Could you filter the records below and keep only the lines with the word "agent"?

[Saved data entries]
-- Opening Marker --

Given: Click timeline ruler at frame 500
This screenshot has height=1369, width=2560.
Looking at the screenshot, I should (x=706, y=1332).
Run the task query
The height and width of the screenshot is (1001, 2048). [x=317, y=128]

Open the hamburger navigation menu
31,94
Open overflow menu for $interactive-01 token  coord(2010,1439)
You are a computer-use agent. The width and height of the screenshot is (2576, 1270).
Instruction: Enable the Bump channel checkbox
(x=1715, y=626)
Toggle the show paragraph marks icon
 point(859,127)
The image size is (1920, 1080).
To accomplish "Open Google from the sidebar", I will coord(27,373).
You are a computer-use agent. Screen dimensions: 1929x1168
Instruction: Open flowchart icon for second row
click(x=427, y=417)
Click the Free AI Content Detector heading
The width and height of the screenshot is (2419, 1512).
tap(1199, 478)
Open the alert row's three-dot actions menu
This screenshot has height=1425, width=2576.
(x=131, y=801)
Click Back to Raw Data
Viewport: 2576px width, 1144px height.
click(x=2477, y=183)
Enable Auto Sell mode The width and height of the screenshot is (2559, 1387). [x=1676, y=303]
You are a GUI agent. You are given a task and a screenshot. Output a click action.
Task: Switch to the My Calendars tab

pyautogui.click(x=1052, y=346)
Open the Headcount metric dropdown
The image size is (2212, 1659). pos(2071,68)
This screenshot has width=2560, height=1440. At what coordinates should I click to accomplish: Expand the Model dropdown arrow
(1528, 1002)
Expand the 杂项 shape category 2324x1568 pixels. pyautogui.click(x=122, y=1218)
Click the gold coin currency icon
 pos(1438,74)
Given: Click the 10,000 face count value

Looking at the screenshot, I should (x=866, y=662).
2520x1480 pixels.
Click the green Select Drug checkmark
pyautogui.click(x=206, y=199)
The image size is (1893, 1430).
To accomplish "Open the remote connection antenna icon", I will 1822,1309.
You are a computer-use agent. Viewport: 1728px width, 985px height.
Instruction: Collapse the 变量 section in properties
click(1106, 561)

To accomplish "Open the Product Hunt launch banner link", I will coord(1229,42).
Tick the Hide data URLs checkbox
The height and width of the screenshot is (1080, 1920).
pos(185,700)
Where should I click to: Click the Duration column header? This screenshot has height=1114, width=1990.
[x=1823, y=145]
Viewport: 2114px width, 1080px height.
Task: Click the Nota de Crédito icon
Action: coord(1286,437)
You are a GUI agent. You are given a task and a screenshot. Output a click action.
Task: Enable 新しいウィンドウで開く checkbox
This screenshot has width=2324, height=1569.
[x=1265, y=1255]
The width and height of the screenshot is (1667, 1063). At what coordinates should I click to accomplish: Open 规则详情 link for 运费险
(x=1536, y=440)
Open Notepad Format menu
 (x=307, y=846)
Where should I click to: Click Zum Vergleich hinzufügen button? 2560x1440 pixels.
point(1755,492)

-- Closing Marker --

* [Solution to this task]
You are a computer-use agent. The width and height of the screenshot is (2576, 1270).
You are a computer-use agent. Screen dimensions: 1929x1168
You are a GUI agent. You are given a task and a screenshot. Output a click action.
You are a computer-use agent. Viewport: 1728px width, 985px height.
You are a GUI agent. You are given a task and a screenshot. Output a click action.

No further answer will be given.